Griscelli syndrome type 2 (GS2) is a disorder of cytotoxic T lymphocytes caused by mutation of a small GTPase, RAB27A, which controls the movement of vesicles within cells [Ménasché et al 2000]. GS2 is usually associated with neurologic abnormalities in addition to partial albinism with fair skin and silvery-grey hair and has an extremely high incidence of HLH. A recent Swedish study identified RAB27A pathogenic variants in 5% of individuals with primary HLH and without a known diagnosis of GS2 [Meeths et al 2010a]. GS2 and FHL3 may share a common pathway: Neeft et al [2005] showed that the protein encoded by UNC13D is a direct partner of the protein RAB27A, and that the RAB27A/UNC13D complex is essential in the regulation of secretory granule fusion with the plasma membrane in hematopoietic cells. Inheritance is autosomal recessive.
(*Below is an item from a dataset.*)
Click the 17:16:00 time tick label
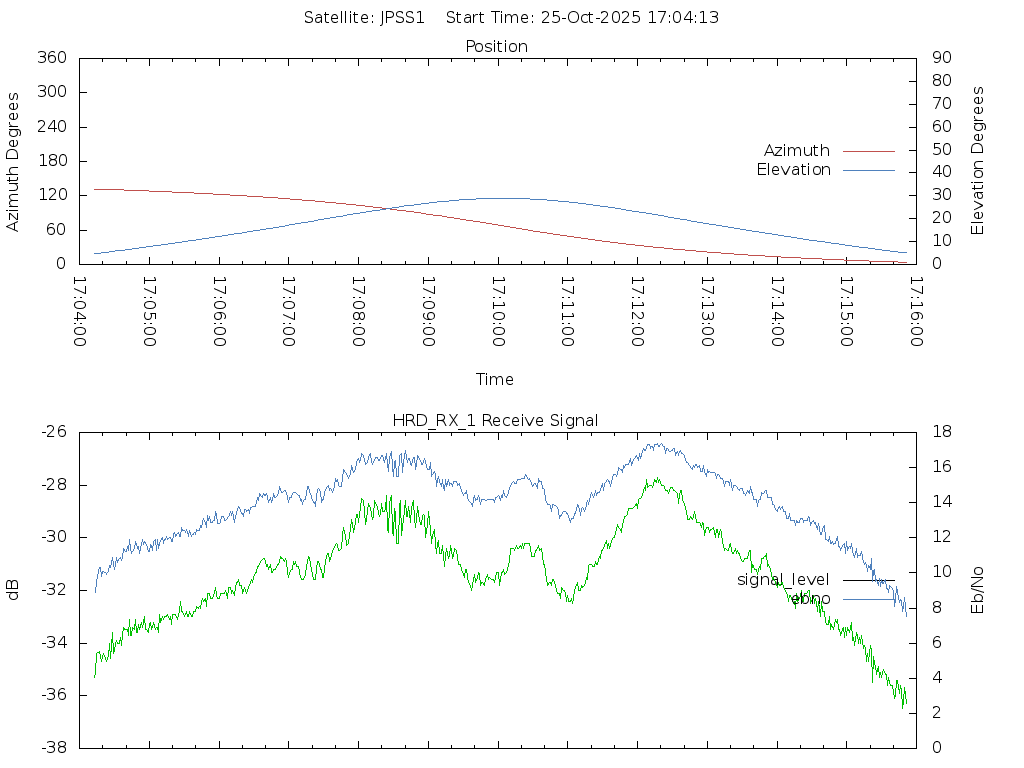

Evaluations Following Initial Diagnosis

To establish the extent of disease in an individual diagnosed with hemophagocytic lymphohistiocytosis (HLH), as well as to determine the appropriate therapy, the following evaluations are recommended:

  • Physical examination to evaluate for rashes, lymphadenopathy, hepatosplenomegaly, and neurologic dysfunction
  • Evaluation of blood and bone marrow compartments (CBC and BM biopsy)
  • Determination of the extent of liver involvement by measuring serum concentration of transaminases, bilirubin, triglycerides, sodium, and lactate dehydrogenase
  • Identification of potential infectious co-factors, especially viral infection or reactivation, which would require specific treatment
  • Establishing the presence or extent of CNS involvement by evaluating the CSF and performing neuroimaging and neuropsychological assessment
  • Testing of NK cell activity, intracellular perforin and granzyme B expression, and CD107a mobilization if these tests are available
  • Evaluation of inflammatory factors such as serum concentrations of ferritin, sIL2Rα, and other cytokines
  • Evaluation and monitoring of PT, PTT, and fibrinogen
  • Clinical genetics consultation
  • Molecular genetic testing, if not performed previously, which may help to determine if an affected individual is a candidate for bone marrow transplantation:
    • Genetic testing for PRF1, UNC13D, STX11, and STXBP2 pathogenic variants
    • Consideration of testing for RAB27A pathogenic variants in any individual with HLH, even with no obvious evidence of depigmentation
    • Consideration of testing for XIAP (formerly BIRC4) and SH2D1A pathogenic variants in any male with HLH
    • Collection of materials for future characterization of underlying genetic defects, most significantly in individuals with terminal disease

Treatment of Manifestations

For a detailed explanation of treatment for HLH, see Jordan et al [2011] (full text).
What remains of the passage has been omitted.